**OBJECTIVE:**
Please carry on the article about silver prices from its last sentence.

**ARTICLE:**

Geopolitics and Dollar Drive Silver Surge

Silver prices in India climbed 3.09% to ₹276 per gram and ₹275,700 per kilogram. This jump mirrored international spot silver's recovery to around $89 per ounce on COMEX, after briefly falling below $80. The main reason for the rebound was a weaker US dollar. Statements from President Trump suggesting the nearing completion of military operations and potential waivers on oil sanctions eased market worries, reducing demand for the dollar and making commodities like silver more attractive.

Silver's Volatile Past and Present

Silver's performance is closely tied to geopolitical stability and the US dollar. Historically, periods of Middle East tension have boosted silver more than gold, with gains near 9% during peak escalation in late February 2026. However, silver's higher volatility, often called its "beta," means it can also fall faster when tensions ease. The metal saw sharp swings in early March 2026, trading between $82.90 and $83.10 on March 9, before the recent bounce.

**SOURCE MATERIAL:**
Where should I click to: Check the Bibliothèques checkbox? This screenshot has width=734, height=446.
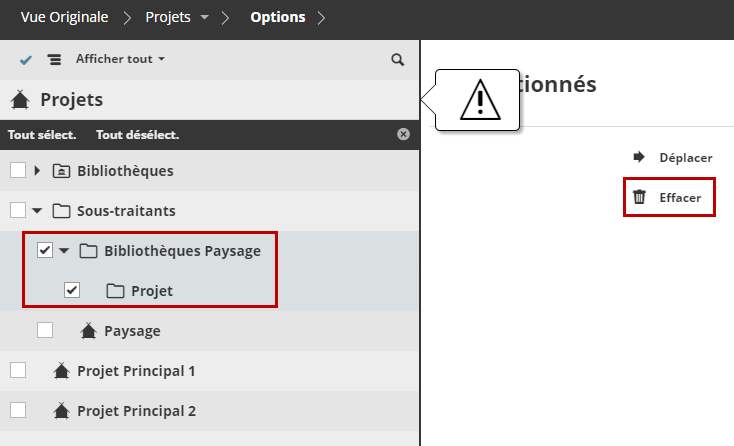pyautogui.click(x=18, y=170)
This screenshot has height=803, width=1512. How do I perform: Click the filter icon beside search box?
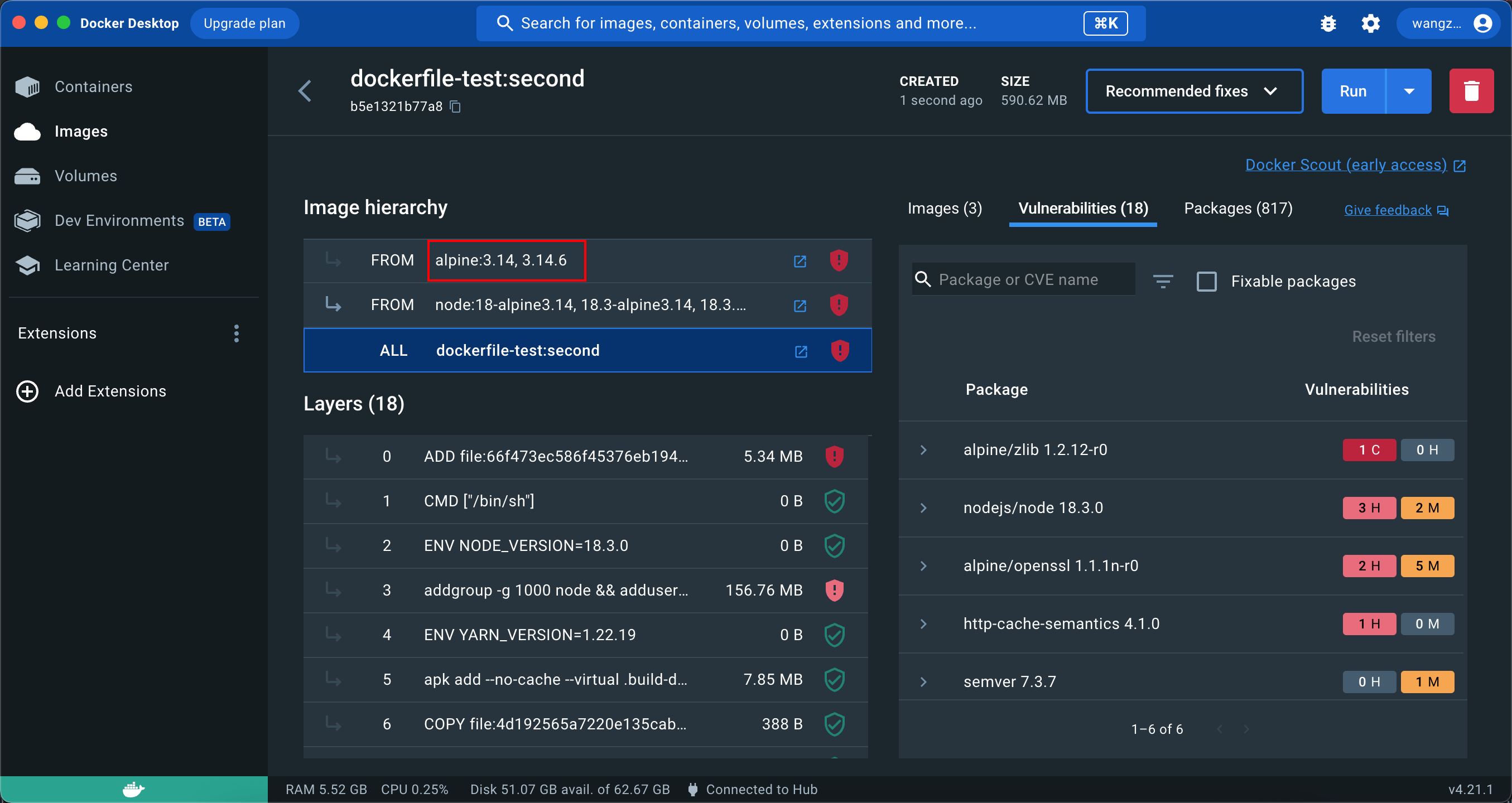[1162, 281]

**WRITTEN REPLY:**
Industrial Demand and ETF Strength

While geopolitical events drive short-term investment, silver's long-term appeal is also supported by its industrial use in sectors like solar energy and electronics. This makes silver sensitive to both economic trends and industrial demand. In India, silver ETFs have performed strongly in early 2026, with some funds returning over 25% in the first 20 days of the year. Nippon India Silver ETF leads in assets, while Axis Silver ETF showed robust 1-year returns of 144.54% as of February 10, 2026.

Mixed Analyst Views on Future Prices

Despite the recent price appreciation, analyst outlooks for silver differ. Some predict an average price of around $81 for 2026, while Citigroup forecasts it could reach $100 by March 2026. This disagreement highlights the uncertainty surrounding future price movements.

Key Risks: Inflation and Conflict

The current silver rally relies on geopolitical risks continuing to ease. Any conflict flare-up could bring back volatility and reverse recent gains. Furthermore, upcoming US inflation data is a key turning point. Higher inflation might keep the Federal Reserve from cutting rates, making non-yielding silver less attractive and pushing prices down. The market is also prone to profit-taking; for example, silver dropped about 13% on January 30, 2026, after trading above $110 per ounce.

Supply Concerns on COMEX

COMEX faces potential supply issues as silver inventories drop. A surge in physical demand could cause prices to diverge significantly, though this is a speculative risk.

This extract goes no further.